12. Inventory of pending forward-looking migrations
| Target release | Description | Status |
|---|---|---|
| 1.1 | Add delivery_attempts.network_latency_ms for vendor performance tracking | planned |
| 1.1 | Add WebSocket presence projection (recipient_presence) | planned |
| 1.2 | Voice/IVR aggregate fields (Phase 3) on notifications and delivery_attempts | planned |
| 1.2 | Tenant-self-serve template marketplace tables | planned |
| 1.3 | Promote sentiment-classifier metadata into a queryable inbound_replies table | planned |
| 1.3 | Add template_versions.aiQualityScore (eval pipeline) | planned |
| 2.0 | New event taxonomy version v2 (mostly additive consolidation; see EVENT_SCHEMAS) | planned (≥ 2026-Q4) |
Each item lands as its own PR with the full Expand-Migrate-Contract plan attached.

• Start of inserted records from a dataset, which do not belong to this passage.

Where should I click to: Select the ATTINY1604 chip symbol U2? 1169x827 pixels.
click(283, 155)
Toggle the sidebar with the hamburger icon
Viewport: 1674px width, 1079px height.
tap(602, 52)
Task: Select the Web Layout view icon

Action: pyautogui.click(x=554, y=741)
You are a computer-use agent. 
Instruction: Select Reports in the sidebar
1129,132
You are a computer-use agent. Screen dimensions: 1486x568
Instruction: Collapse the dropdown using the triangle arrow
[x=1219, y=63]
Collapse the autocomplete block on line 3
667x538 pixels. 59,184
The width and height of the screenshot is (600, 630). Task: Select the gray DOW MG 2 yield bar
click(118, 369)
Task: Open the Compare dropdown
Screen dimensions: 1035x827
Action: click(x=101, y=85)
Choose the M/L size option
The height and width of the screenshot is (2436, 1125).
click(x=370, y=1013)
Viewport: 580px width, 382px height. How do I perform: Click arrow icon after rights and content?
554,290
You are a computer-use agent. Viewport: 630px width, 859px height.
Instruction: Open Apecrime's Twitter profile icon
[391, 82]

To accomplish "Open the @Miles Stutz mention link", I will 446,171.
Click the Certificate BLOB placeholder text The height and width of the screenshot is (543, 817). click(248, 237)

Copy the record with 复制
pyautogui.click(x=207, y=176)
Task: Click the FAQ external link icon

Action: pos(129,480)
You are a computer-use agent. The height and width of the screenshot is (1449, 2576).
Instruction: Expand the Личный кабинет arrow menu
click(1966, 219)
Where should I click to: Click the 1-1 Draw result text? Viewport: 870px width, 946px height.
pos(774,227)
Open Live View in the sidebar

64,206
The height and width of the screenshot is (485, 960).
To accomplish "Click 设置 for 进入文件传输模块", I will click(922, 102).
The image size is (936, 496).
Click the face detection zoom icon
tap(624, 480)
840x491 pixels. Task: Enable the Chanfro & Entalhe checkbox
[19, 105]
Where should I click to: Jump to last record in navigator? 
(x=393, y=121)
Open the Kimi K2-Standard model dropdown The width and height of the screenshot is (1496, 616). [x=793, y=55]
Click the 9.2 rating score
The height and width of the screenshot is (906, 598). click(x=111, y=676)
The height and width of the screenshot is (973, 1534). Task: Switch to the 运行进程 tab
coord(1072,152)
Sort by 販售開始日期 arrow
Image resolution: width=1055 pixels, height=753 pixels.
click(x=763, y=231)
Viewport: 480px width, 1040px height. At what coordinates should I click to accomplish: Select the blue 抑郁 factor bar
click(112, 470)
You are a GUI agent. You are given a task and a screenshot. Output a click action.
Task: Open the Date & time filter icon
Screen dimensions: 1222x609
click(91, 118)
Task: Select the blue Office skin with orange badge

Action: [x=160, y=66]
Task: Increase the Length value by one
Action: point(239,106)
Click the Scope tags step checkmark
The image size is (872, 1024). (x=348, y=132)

13. Cross-service migration coordination
Migrations that touch shared event schemas (especially with reservation-service, billing-service, lock-integration-service, ai-orchestrator-service) are coordinated via the platform Schema Council:
- Weekly review of proposed event changes.
- Pact contract validation gate per consumer.
- Shared deprecation calendar.
- Change-freeze windows around regulatory deadlines and tenant onboarding cohorts.